En Mai, il rencontre Jeanne de Flandreysy et Jules Charles-Roux qui publie dès 1909 un ouvrage sur Aigues-Mortes (Gard) auquel il participe en écrivant le dernier chapitre "les bohémiens aux Saintes-Maries de la Mer". Ce livre lui est dédié.
Cette année 1909, voit au mois de Mai , le triomphe historique du "Prouvenço" à Vauvert (Gard) et sa mort en fin de mois dans un combat d' étalons au sein de la manade.. Pendant ce temps à Paris, l' éditeur Lemerre publie "Blad de Luno". Enfin et surtout, il crée la Nacioun Gardiano en lieu et place du "Coumitat Vierginen" et lui donne une existence légale.

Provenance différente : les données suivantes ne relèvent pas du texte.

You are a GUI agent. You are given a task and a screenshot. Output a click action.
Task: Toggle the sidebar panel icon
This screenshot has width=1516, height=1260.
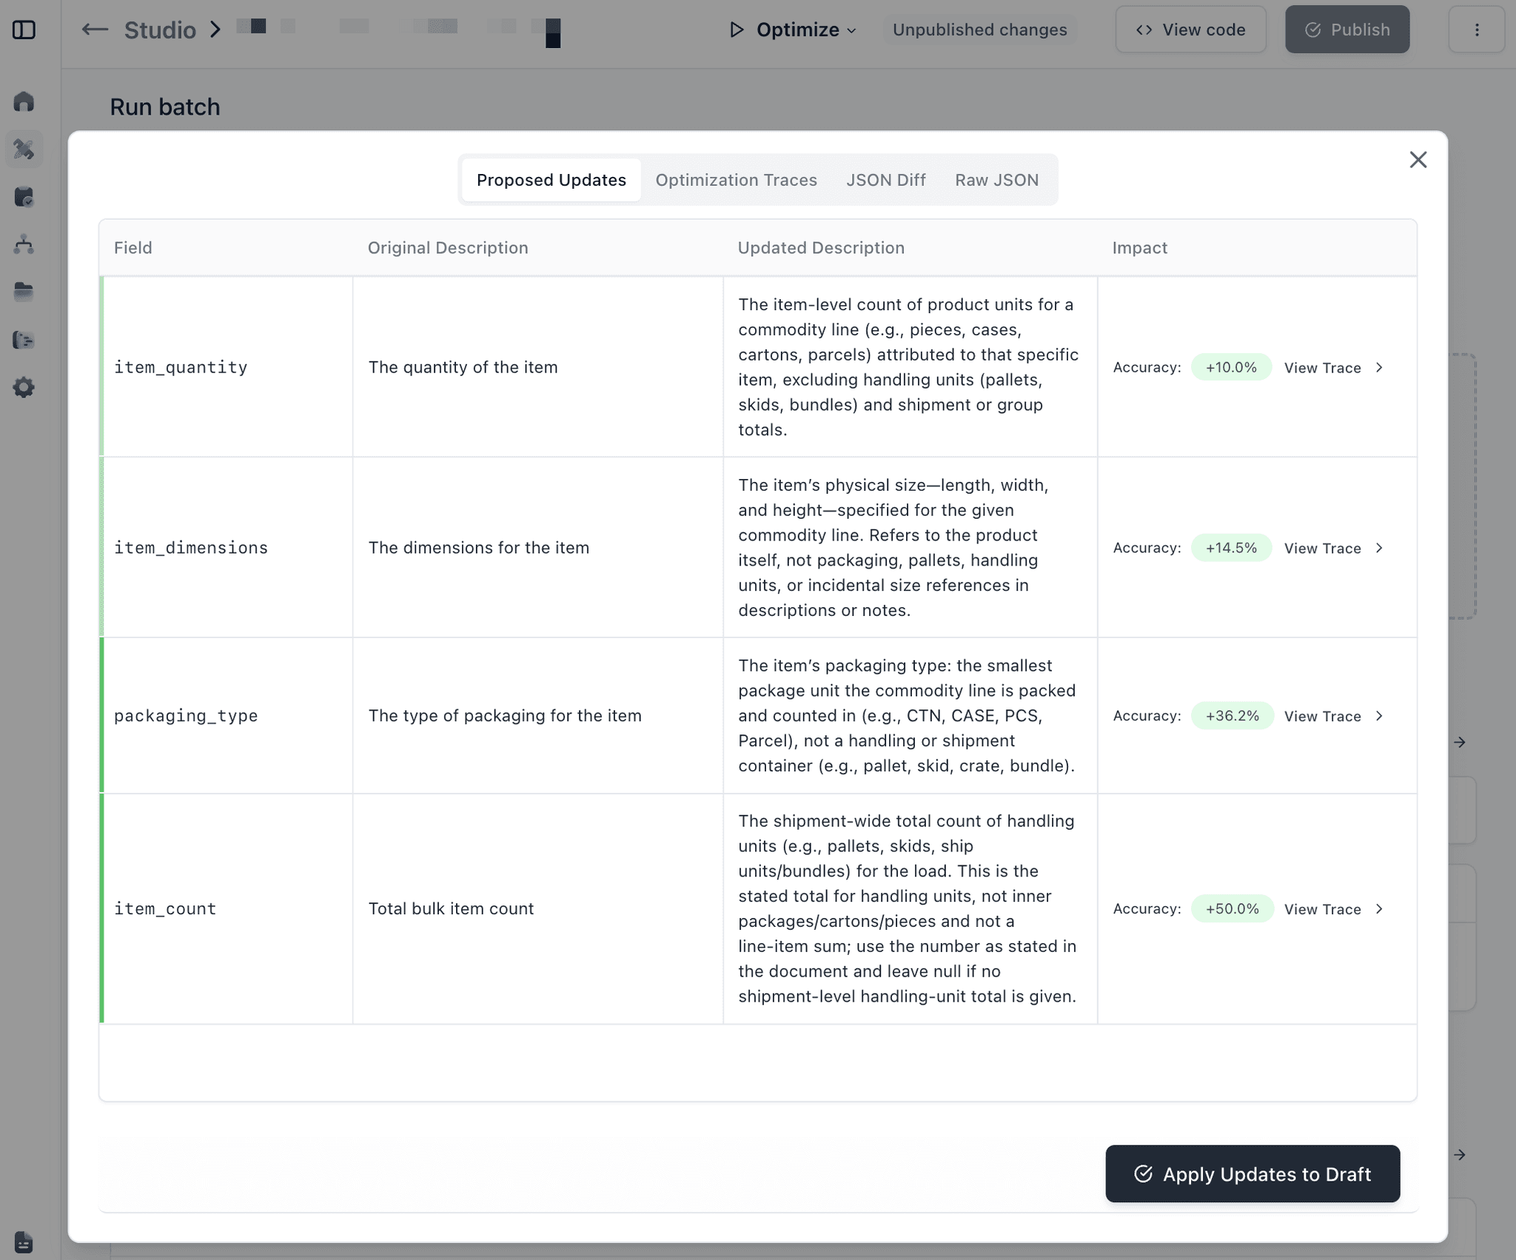(24, 30)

A l'automne 1913, Baroncelli reçoit un prix d' Académie pour "Blad de Luno" reédité dès 1910
En 1914, il rentre au comité du Museon Arlaten, musée ethnologique crée en Arles par Frédéric Mistral.
Appelé sous les drapeaux en Février 1915, il est affecté dès le 20 Juin au 42ème Territorial à Toul par mesure disciplinaire pour "propos antimilitaristes".
Le 12 Avril 1918, l' hôtel de Javon est acheté par Jeanne de Flandreysy. Elle exauce le souhait de Jules Charles-Roux qui,, avant sa disparition, voulait en faire un "musée de la langue provençale". Le Palais du Roure est crée.
En Octobre1918, il écrit "Lunado Indiano", long poème pour les Indiens "qui ont pris part à la guerre des Blancs d' Europe".
Quatre ans après la mort de Mistral, il organise le premier pèlerinage gardian du souvenir sur la tombe du "Mestre" à Maillane (Bouches du Rhône). Cette cérémonie perdure de nos jours, les 25 Mars.
Les années suivantes, avec le comité d'action méridionale, Folco milite entre autres, pour le maintien des courses de taureaux (à Nîmes et Arles). Il lance , dans le journal du Midi, l'idée de création d'un parc naturel en Camargue qu'il avait imaginé avec Frédéric Mistral.
Le 15 Mars 1924,Baroncelli écrit son poème "lou biòu".
1931 marque le départ du Marquis du mas de l' Amarée pour le mas du Simbèu, et la reparution du journal l' Aïoli..
Il obtient les autorisations du clergé pour que soit organisée le 24 mai 1935 la première sortie de la statue de Sara, portée en procession et accompagnée par les gardians.
Fortement ébranlé par la guerre d' Espagne ,Folco perd son épouse le 8 Aout 1936.Il sera hospitalisé à Nimes en Octobre 1938 et cessera les activités de sa manade au début de l'année 1939.
En Novembre 1942, les Allemands s'installent au mas du Simbèu et expulsent Le Marquis le 17 Fevrier 1943.
Le 15 Décembre 1943 LOU MARQUES décède en Avignon où il sera inhumé.
Suivant ses voeux, ses cendres seront transférées par la Nacioun Gardiano aux Saintes Maries de la Mer, prés du Simbèu en 1951.